### SUPPLIED TEXT:
-*-

Just a question regarding sources and data?


----------



## DerAdlerIstGelandet (Oct 19, 2013)

Shooter, is Wiki your number one source? You source it often...


----------



## SHOOTER (Oct 19, 2013)

wuzak said:


> P-51 Mustang Performance
> 
> Note that 67" Hg = +18psi boost
> 81"Hg = +25psi boost


 NEAT! Where did you get these numbers? I must be very out of date as to current research and publication because this is the first time I've seen these figures. Some years ago, I spent two months in the Research Library at the Museum of the USAF in Dayton Ohio.


----------



## SHOOTER (Oct 19, 2013)

wuzak said:


> P-51 Mustang Performance
> 
> Note that 67" Hg = +18psi boost
> 81"Hg = +25psi boost


See; http://www.wwiiaircraftperformance.org/mustang/p-51h-altperf-91444.jpg 
For the performance curves that are quoted in most books. It is the same basic web site as the figures above, but later on the P-51H page near the bottom. It shows 487 MPH at 9,530 pounds. ( 255 Gallons of gas and 2,060 rounds of .50 Cal.)


----------



## SHOOTER (Oct 19, 2013)

DerAdlerIstGelandet said:


> Shooter, is Wiki your number one source? You source it often...


Yes, just because it is so easy! When arguing on line, having a quotable source seems to trump memory from what I read in the past. Wiki has it's problems, but it also has great strengths, like ease of use, broad base of knowledge and in some cases great Notation! I always balk at objections against Wiki when they do not also attack the sources and notes listed in the better and more popular articles.


----------



## Aozora (Oct 19, 2013)

SHOOTER said:


> The only figures that I've ever seen printed in books that show more than 2000 HP are for the post war Hornets at 2,050/2,080 HP depending on the model. I then compare that the P-51H's 2,220HP which was an "in service" late war time, production engine with a 1000 hour TBO, not approached by the post war Hornets.

-*-

### GIVEN DATA:
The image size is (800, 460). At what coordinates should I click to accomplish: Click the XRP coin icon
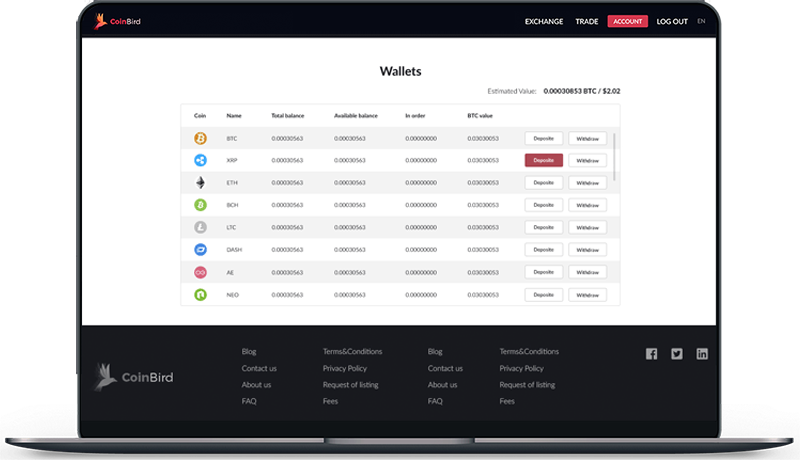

-*-

### REQUIRED ACTIONS:
1) Update the forum thread about sources by rewriting the part that opens with the words containing "Yes, just because" and closes with "post war Hornets.", putting "Wikipedia" in place of "Wiki".
2) According to the forum thread about sources, where did SHOOTER spend two months some years ago?
3) Proceed with the forum thread about sources and data, picking up right after its final sentence.
The data is separate material and has no connection to the forum thread about sources.

### ANSWERS TO THE EXERCISE:
1)
Yes, just because it is so easy! When arguing on line, having a quotable source seems to trump memory from what I read in the past. Wikipedia has it's problems, but it also has great strengths, like ease of use, broad base of knowledge and in some cases great Notation! I always balk at objections against Wikipedia when they do not also attack the sources and notes listed in the better and more popular articles.


----------



## Aozora (Oct 19, 2013)

SHOOTER said:


> The only figures that I've ever seen printed in books that show more than 2000 HP are for the post war Hornets at 2,050/2,080 HP depending on the model. I then compare that the P-51H's 2,220HP which was an "in service" late war time, production engine with a 1000 hour TBO, not approached by the post war Hornets.

2) In the Research Library at the Museum of the USAF in Dayton, Ohio.

3)
> The second part of the argument is that the Two stage Alison was a terrible engine WO the "fixes" inlet backfire screens, etc. Read Edgar Schmued's book "Mustang Designer" in which he details the effects of the fixes they installed WO Alison approval to prove the problems were not with the plane, but all Alison-GM's! Note that the extra power, 2,300 to 2,220 HP, provided by the Alison engine made the much heavier and huge pod equipped night fighter almost as fast as the A-B models WO the pod!


 
So you now have published figures, from a book, showing that the Merlin 66 was producing 2,000 hp during WW2.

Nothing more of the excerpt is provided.